Whether you are sitting  anxiously awaiting a jury decision or just happen to have shown up early to a routine motion day, anyone who litigates in Delaware has spent a great deal of time making small talk in the courtroom.  Most likely because it is front and center in most of the courtrooms, one of the most common topics raised by out of state counsel or clients is Delaware’s seal.  The questions usually range from “Is that a cow?” to “Who are the two guys looking at each other?”  If you have ever struggled with similar questions, here is your cheat sheet.  Although the Court of Chancery’s seal is slightly different (a topic for another day), the  Supreme Court and the Superior Court’s seals are derived from the Great Seal of the State of Delaware.

Seal explanation

  • The Ship — is a symbol of New Castle County’s ship building industry and Delaware’s extensive coastal commerce.
  • The Wheat Sheaf — was adapted from the Sussex County seal and signifies the agricultural vitality of Delaware.
  • The Corn — is taken from the Kent County seal and also symbolizes the agricultural basis of Delaware’s economy.
  • The Farmer — with the hoe represents the central role of farming to the state.
  • The Militiaman — with his musket recognizes the crucial role of the citizen-soldier to the maintenance of American liberties.
  • The Ox — represents the importance of animal husbandry to the state economy.
  • The Water — (Blue strip above the Ox) stands for the Delaware River, the main stay of the state’s commerce and transportation.
  • The Motto — “liberty and independence” was derived from the Order of Cincinnati, and approved in 1847.
  • The Dates — 1704, the year that Delaware established its General Assembly; 1776, the year that our independence from Great Britain was declared; and 1787, the year that Delaware became “the First State” by being the first colony to ratify the United States Constitution.
    • The dates on the seal were 1793; 1847; and 1907 until 2004. Each of these dates indicated changes to the seal.
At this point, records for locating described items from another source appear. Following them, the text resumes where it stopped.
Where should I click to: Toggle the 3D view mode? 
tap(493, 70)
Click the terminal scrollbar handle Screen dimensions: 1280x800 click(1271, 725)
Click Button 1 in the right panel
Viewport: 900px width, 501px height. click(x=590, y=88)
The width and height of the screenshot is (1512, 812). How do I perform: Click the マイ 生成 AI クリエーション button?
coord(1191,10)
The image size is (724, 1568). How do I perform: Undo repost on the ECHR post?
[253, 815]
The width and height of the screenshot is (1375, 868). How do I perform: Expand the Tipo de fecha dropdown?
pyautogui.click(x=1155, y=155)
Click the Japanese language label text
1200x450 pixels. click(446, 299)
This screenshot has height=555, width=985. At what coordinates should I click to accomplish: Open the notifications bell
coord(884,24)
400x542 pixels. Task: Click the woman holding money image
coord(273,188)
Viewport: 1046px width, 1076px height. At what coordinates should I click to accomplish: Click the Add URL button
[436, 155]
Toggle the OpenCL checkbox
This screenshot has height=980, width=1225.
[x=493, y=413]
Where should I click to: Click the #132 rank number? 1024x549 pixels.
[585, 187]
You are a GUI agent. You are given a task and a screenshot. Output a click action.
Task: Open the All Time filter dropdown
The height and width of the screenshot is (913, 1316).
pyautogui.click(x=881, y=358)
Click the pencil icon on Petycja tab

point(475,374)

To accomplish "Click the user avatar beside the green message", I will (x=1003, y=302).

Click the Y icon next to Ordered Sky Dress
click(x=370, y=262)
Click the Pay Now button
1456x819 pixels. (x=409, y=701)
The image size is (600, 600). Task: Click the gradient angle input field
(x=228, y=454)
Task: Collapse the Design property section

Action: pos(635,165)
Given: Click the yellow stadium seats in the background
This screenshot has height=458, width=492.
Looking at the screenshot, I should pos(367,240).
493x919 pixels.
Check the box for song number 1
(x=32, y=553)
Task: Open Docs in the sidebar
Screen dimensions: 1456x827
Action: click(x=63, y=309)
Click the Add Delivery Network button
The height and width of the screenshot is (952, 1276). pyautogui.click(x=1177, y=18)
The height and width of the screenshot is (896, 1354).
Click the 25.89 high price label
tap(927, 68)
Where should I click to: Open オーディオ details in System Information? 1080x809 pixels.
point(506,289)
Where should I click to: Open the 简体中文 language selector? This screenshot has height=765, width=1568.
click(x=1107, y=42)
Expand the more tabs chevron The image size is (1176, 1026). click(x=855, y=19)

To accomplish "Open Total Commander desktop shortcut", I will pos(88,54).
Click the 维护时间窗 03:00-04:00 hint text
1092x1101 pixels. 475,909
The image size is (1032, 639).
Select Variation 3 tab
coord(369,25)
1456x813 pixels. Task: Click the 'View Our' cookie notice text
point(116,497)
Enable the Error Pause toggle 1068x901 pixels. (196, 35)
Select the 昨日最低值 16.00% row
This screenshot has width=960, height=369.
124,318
      • 1793 – The figures of the farmer and the soldier were eliminated from the seal.
      • 1847 – The farmer and the soldier were restored and the motto, “Liberty and Independence,” was added on a ribbon at their feet.
      • 1907 – The seal was “modernized” and “THE DELAWARE STATE” was changed to “THE STATE OF DELAWARE”.
      • In 2004 by way of House Bill 128, the current dates were put in place of the former dates due to the historical significance of the new dates.